Farming the government
It’s understandable that Rep. Wally Herger and local rice farmers are fundamentally happy with the Farm Bill. Growers in Herger’s District 2 reaped an astonishing $1.8 billion in subsidies from 1995-2005, and the bill the House passed last month would continue that largesse (the Senate has yet to generate its bill).
But it’s disheartening to see the Democrats in the House, led by Speaker Nancy Pelosi, cynically thwarting a reform effort that would have culled some of the fattest cats from the handout rolls.
One of the demonstrable problems with the Farm Bill is that the richest farmers bag the most bucks. This gives them enhanced ability to expand their operations by buying up neighboring farms. The Farm Bill originally was established to protect family farms, but now it does just the opposite.
The Bush administration, seeking a meaningful reform that would save taxpayers billions of dollars, proposed lowering the income eligibility for subsidies from $2.5 million (twice that for married couples) to $200,000. But Pelosi, worried that the cut would make several Democratic farm state representatives vulnerable in the next election, instead backed a bill setting the cap at $1 million ($2 million for couples). The result was that only the top one-fifth of 1 percent—that’s 0.2 percent—of the richest farmers was lopped from the program.
To their credit, the Dems added some reformist elements to the bill—increasing subsidies for nut, fruit and vegetable crops, for example, which would benefit California growers and allow some healthful foods to enter the surplus-food stream for use in schools. As it is, most of the subsidies go to the producers of just five crops: corn, wheat, soybeans, rice and cotton. Some 95 percent of farmers don’t get a cent.

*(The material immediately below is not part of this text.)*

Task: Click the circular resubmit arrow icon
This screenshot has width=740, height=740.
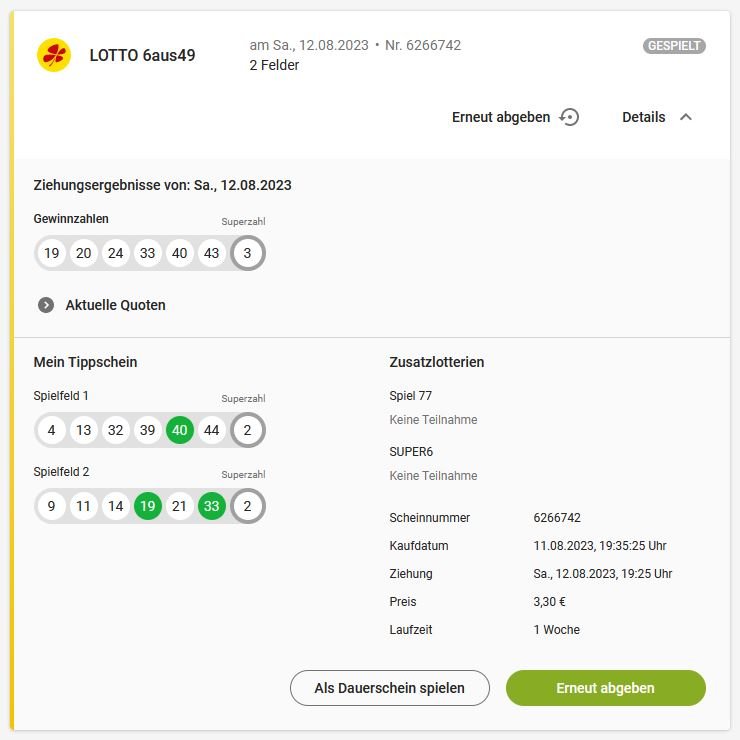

The Dems also voted to increase nutrition services and the Food Stamp budget. They could have paid for these increases by lowering the subsidy cap further, but instead they added a last-minute $4 billion-plus tax levy on foreign corporations doing business in the United States—a counterproductive move that discourages the “insourcing” of jobs at a time when outsourcing is a major concern. Herger, who said he liked the bill otherwise, voted against it because of the tax hike.
How ironic that the new House Democratic majority, elected by voters expecting fundamental change, ended up thwarting a genuine reform proposed by the Bush administration and backed a wasteful and unfair status-quo bill instead.